## Passage shown

U.S. President Donald Trump on Saturday accused, without providing any evidence, the U.S Food and Drug Administration of deliberately delaying coronavirus vaccine trials, pressuring the man he had picked to head the agency.
"The deep state, or whoever, over at the FDA is making it very difficult for drug companies to get people in order to test the vaccines and therapeutics," continuing to push his unfounded theory that there is a "deep state" embedded within the government bureaucracy working against his reelection.
He accused the agency of delaying a vaccine for the virus until after the fall election, tweeting, "Obviously, they are hoping to delay the answer until after November 3rd. Must focus on speed, and saving lives!" Trump ended his tweet by tagging the Twitter account of FDA Commissioner Dr. Stephen Hahn, who he nominated last year to take up the role.
Hahn assured Americans earlier this month that the agency "will not cut corners" to approve a vaccine.
CNN has reached out to the FDA for comment.
House Speaker Nancy Pelosi on Saturday called Trump's tweet "very scary" and "a very dangerous statement," saying that "even for him, it went beyond the pale."
"The FDA has a responsibility to approve drugs, judging on their safety and their efficacy, not by a declaration from the White House about speed and politicizing the FDA," Pelosi told reporters on Capitol Hill.
The Biotechnology Innovation Organization said Saturday that the industry is "eager" to deliver a vaccine as quickly as possible, but can "only move as fast as the science allows us."
"We are confident everyone is moving as fast as possible to ensure any vaccine or new therapy is both safe and effective for patients to use," Rich Masters, a spokesperson for the biotech lobbying group, said in a statement.
Trump has promised that a vaccine would be available by the end of the year, though vaccinologists told CNN that timeline is unrealistic. And his latest comments won't allay the fears some experts and Americans have that the administration will rush to prepare a vaccine at the expense of science and safety.
A CNN poll in May found one-third of Americans said they would not try to get vaccinated against COVID-19, even if the vaccine is widely available and low-cost.
The FDA doesn't conduct the trials itself, but instead oversees the people who do, according to the agency. As CNN previously reported, one vaccine candidate, developed by Moderna and the National Institute of Allergy and Infectious Diseases, moved to phase 3 clinical trials late last month.
Trump, throughout the pandemic, has undercut or dismissed guidance from government health experts, including FDA officials.
Trump promoted the antimalarial drugs hydroxychloroquine and chloroquine as a Covid-19 treatment, even as the FDA warned the public that the drugs should only be used in hospitals or clinical trials because they can kill or cause serious side effects. in June, the agency revoked its emergency use authorization for hydroxychloroquine and chloroquine for coronavirus treatment, saying the drugs are unlikely to be effective in treating the virus based on the latest scientific evidence.
After the FDA reportedly put a hold on its emergency use authorization for convalescent plasma, the President on Wednesday also suggested that it could've been a "political decision."
"Because you have a lot of people over there that don't want to rush things because they want to do it after November 3rd," Trump claimed.
Former FDA Commissioner Robert Califf, who led the agency from February 2016 until January 2017, said in series of tweets Saturday that "one of the great things" about the agency is that "decisions are made by full-time civil servants without conflicts." It's the FDA commissioner's job, he said, to "protect this critical independence" of that judgment.
"It is naive to believe that politics aren't part of the picture--both Dems and Reps," he continued. "But these essential science and public health bases for FDA are essential for our well-being as a nation and for world since FDA is the only agency that does independent analysis of the raw data."
The President is no stranger to publicly questioning the medical advice of his administration's top health officials, or taking aim at them on Twitter.
Though he maintains he has a good relationship with the nation's top infectious disease expert, Dr. Anthony Fauci, Trump has called Fauci "a little bit of an alarmist," retweeted a post that called Fauci a "fraud," and the White House appeared to make a concerted effort to discredit Fauci early in the pandemic.
Trump also criticized Dr. Deborah Birx earlier this month after the coordinator of the White House coronavirus task force warned that the pandemic is "extraordinarily widespread" in the United States.

## Input data
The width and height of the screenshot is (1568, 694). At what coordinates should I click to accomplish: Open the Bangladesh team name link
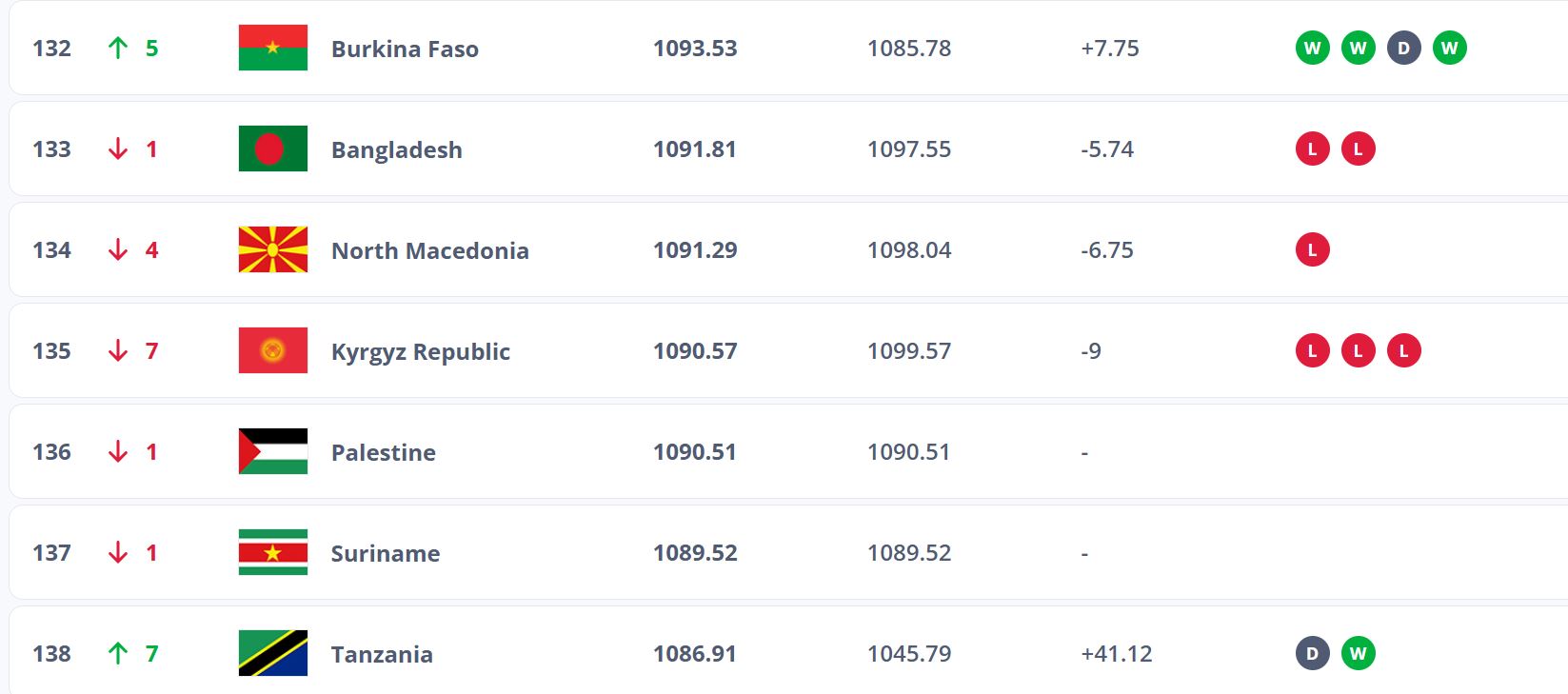396,149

## Work task
In the article on Trump's accusation against the FDA, why did the agency revoke its emergency use authorization for hydroxychloroquine and chloroquine in June? Answer in one to three sentences. The lines are separate material, unrelated to the article.

## Result
The FDA said the drugs are unlikely to be effective in treating the virus, based on the latest scientific evidence.